PASSAGE TO READ =>
++++++++++++++++++++

T+1 Settlement: All You Need to Know | J.P. Morgan (2024)

Thanks to improvements in technology, trade settlement periods are gradually getting shorter. Beginning May 28, 2024, the settlement period for most U.S. securities traded through the Depository Trust Company (DTC) — including cash equities, corporate and municipal bonds, and unit investment trusts — will by default be reduced from two business days after the trade date (T+2) to the next business day (T+1). This is unless different terms have been expressly agreed upon by the parties involved.

While this new standard is expected to increase capital efficiency and liquidity, reduce counterparty risk and lower costs, it will also introduce some challenges. For instance, firms will need to focus on streamlining settlement systems and processes from both an operational and technological standpoint before T+1 goes live. As such, collaboration and coordination among all players involved in the trade lifecycle will be imperative to ensure a smooth transition.

Learn more about what the move to T+1 means for different market participants below.

What does T+1 mean for depositary receipt (DR) issuers?

DR issuers will need to account for the added time pressures on their physical documentation responsibilities when engaging in primary market offerings involving extensive paperwork.

Otherwise, operational and settlement issues could arise during the DR issuance process, running the risk of impacting the company’s own capital raising from the offering.

DR issuers will also need to factor in the accelerated timeframe when it comes to dividend events. When T+1 is live, the ex-date and record date of dividends will become the same for regular ex-date processing. Similarly, in events that have due bills, such as stock splits, the redemption date will now fall on the ex-date. Issuers should take the adjusted timetables into account when announcing key dates for these events to the public.

How will T+1 change securities lending and collateral management?

Securities lending programs may need to condense recall timeframes to align with the shortened settlement cycle. Borrowers may need to adapt their processes accordingly to avoid any potential settlement failures and subsequent penalties.

Receiving collateral in a timely fashion will be key. Firms that are not currently using a tri-party agent to manage their non-cash collateral may experience operational challenges, especially where there is a need for greater automation to settle collateral through a series of disconnected workflows.

How will T+1 impact securities-related foreign exchange (FX), and how can J.P.Morgan help?

The shorter settlement timeframe may require changes to operational processes for clients who manage their freely tradeable currencies via an in-house execution desk.

++++++++++++++++++++

Unprocessed records =>

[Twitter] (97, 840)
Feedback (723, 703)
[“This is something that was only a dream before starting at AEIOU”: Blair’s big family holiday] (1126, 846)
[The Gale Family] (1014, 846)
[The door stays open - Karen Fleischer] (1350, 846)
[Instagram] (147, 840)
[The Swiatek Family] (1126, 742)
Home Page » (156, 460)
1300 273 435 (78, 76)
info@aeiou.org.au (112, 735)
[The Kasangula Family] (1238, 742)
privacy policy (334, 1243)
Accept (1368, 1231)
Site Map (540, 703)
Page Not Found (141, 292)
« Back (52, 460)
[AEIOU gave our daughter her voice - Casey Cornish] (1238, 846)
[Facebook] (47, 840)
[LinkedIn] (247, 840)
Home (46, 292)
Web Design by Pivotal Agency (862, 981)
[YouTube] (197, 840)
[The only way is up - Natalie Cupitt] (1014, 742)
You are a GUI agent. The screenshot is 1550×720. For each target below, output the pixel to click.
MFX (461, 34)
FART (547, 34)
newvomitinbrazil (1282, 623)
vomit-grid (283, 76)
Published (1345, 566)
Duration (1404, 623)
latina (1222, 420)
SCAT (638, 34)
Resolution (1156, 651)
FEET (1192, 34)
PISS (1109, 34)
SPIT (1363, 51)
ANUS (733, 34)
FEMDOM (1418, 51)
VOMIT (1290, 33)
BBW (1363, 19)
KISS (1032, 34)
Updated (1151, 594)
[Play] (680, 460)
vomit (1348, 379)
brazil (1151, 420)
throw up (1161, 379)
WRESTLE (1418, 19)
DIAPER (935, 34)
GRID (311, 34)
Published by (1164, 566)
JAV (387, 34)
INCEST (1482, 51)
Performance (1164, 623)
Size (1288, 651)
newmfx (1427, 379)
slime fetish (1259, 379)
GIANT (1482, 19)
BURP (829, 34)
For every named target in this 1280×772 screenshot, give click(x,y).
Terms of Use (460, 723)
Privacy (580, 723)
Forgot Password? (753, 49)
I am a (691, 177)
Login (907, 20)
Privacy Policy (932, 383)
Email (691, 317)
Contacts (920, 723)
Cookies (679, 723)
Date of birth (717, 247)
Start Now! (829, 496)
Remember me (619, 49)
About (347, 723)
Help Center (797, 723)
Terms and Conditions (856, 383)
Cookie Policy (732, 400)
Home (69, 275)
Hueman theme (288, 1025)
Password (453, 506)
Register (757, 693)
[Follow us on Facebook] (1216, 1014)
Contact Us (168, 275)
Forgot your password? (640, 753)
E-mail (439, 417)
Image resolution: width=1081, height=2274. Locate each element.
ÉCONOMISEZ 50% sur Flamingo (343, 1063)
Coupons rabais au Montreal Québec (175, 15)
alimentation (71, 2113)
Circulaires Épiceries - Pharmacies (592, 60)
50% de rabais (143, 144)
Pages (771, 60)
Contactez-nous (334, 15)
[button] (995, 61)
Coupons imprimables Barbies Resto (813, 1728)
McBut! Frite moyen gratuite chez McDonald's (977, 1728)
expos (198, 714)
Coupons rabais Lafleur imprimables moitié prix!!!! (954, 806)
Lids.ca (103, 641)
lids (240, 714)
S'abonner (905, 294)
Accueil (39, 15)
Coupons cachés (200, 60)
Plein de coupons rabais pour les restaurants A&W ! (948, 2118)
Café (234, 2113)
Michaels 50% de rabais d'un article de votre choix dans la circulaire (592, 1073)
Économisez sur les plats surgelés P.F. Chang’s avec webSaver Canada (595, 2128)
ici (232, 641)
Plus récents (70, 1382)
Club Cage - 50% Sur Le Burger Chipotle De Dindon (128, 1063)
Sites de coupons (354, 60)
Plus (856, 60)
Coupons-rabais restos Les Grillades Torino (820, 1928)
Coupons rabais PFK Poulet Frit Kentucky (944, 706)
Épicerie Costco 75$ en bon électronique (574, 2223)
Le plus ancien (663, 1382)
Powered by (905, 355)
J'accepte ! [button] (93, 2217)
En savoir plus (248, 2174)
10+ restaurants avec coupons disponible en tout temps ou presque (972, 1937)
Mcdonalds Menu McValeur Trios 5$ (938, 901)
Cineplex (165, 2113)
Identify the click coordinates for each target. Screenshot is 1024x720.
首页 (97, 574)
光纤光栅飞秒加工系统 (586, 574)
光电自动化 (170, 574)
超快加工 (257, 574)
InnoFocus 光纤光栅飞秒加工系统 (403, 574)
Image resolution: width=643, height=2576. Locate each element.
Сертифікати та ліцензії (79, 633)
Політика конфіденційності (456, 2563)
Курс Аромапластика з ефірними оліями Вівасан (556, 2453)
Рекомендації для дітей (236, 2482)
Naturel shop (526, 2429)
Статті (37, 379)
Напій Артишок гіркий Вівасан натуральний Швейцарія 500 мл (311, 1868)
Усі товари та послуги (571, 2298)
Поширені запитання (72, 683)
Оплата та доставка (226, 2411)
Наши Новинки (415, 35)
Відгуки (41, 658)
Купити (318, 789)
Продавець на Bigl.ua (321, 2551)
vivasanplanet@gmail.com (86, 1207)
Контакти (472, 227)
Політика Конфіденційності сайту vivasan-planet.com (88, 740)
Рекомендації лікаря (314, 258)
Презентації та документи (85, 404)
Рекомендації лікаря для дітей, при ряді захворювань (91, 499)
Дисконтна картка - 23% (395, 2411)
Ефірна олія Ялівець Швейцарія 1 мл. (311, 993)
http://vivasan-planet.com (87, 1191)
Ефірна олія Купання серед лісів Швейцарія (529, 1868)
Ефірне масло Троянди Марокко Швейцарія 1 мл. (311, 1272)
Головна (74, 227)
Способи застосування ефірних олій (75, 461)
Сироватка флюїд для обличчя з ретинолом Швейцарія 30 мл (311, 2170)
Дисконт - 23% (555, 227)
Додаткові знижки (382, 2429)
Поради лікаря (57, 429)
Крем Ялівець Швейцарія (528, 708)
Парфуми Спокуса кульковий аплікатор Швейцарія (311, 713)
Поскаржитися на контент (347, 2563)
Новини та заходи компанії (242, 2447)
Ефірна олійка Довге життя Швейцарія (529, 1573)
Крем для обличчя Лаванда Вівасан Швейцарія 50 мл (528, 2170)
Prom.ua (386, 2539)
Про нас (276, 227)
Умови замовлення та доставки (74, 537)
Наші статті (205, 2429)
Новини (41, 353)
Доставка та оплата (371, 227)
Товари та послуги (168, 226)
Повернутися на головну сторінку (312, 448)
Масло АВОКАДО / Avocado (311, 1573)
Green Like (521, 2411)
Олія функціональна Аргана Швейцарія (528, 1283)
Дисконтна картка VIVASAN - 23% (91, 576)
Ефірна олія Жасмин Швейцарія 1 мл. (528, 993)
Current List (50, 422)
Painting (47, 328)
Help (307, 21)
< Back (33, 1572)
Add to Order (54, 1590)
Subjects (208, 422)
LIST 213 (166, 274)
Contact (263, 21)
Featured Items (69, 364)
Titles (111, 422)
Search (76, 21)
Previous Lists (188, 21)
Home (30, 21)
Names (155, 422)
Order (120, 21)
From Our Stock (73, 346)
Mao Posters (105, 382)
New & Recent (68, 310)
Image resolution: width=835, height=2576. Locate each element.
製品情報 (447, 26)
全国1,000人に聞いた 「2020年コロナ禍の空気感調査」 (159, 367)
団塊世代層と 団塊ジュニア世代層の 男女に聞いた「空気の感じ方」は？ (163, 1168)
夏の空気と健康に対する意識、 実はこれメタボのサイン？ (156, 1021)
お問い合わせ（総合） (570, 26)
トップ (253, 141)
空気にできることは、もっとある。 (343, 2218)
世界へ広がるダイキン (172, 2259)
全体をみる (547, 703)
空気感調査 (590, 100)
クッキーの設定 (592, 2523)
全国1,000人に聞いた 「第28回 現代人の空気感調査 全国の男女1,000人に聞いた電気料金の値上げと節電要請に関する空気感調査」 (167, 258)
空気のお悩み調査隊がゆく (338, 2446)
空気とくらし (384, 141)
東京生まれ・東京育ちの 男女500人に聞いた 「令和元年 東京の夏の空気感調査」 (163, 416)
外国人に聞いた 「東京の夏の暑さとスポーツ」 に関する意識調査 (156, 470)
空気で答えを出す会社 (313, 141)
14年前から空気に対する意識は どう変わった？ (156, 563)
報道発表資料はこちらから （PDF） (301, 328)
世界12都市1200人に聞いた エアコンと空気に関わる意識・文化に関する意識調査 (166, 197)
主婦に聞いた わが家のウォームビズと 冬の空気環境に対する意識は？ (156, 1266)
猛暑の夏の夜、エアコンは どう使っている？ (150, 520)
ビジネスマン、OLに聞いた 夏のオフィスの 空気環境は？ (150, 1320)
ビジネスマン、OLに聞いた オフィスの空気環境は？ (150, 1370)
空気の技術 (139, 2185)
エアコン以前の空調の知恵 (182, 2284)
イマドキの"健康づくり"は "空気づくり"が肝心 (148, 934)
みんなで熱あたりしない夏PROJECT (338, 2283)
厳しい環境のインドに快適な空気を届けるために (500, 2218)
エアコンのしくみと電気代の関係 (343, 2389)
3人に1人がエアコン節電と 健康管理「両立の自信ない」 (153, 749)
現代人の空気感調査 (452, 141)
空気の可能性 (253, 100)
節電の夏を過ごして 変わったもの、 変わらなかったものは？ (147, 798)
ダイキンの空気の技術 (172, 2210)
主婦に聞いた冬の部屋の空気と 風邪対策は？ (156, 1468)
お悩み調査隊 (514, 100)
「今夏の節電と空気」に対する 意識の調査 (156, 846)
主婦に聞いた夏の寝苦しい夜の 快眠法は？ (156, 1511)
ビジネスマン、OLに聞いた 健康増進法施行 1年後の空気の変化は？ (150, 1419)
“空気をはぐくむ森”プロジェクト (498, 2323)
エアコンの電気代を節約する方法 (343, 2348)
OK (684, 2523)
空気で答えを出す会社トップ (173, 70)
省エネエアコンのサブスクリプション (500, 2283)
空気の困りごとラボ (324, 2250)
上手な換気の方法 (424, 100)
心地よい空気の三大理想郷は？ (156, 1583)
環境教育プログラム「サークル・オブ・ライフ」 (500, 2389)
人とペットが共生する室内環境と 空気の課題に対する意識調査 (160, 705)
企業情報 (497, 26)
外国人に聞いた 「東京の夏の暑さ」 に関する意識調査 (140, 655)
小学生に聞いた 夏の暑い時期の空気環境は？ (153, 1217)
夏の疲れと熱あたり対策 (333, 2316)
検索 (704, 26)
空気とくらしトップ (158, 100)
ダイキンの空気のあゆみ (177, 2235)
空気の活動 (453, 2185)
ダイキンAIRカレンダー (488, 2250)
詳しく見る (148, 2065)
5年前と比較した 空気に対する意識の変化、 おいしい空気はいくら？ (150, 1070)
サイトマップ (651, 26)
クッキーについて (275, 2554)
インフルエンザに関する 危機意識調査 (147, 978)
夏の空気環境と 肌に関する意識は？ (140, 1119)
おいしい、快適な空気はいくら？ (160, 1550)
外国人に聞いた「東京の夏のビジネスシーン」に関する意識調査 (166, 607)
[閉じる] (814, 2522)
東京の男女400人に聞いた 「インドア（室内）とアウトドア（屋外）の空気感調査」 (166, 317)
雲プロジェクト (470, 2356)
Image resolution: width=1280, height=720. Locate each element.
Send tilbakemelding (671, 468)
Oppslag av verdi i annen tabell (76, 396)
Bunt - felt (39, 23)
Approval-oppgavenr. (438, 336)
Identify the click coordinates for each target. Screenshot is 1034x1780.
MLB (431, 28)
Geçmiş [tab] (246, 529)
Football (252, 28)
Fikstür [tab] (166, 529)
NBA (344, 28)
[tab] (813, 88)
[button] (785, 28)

++++++++++++++++++++

WRITTEN PROBLEM => In the T+1 settlement article, reproduce word for word the passage that opens with the words "Securities lending programs" and closes with "can J.P.Morgan help?".

WRITTEN REPLY =>
Securities lending programs may need to condense recall timeframes to align with the shortened settlement cycle. Borrowers may need to adapt their processes accordingly to avoid any potential settlement failures and subsequent penalties.

Receiving collateral in a timely fashion will be key. Firms that are not currently using a tri-party agent to manage their non-cash collateral may experience operational challenges, especially where there is a need for greater automation to settle collateral through a series of disconnected workflows.

How will T+1 impact securities-related foreign exchange (FX), and how can J.P.Morgan help?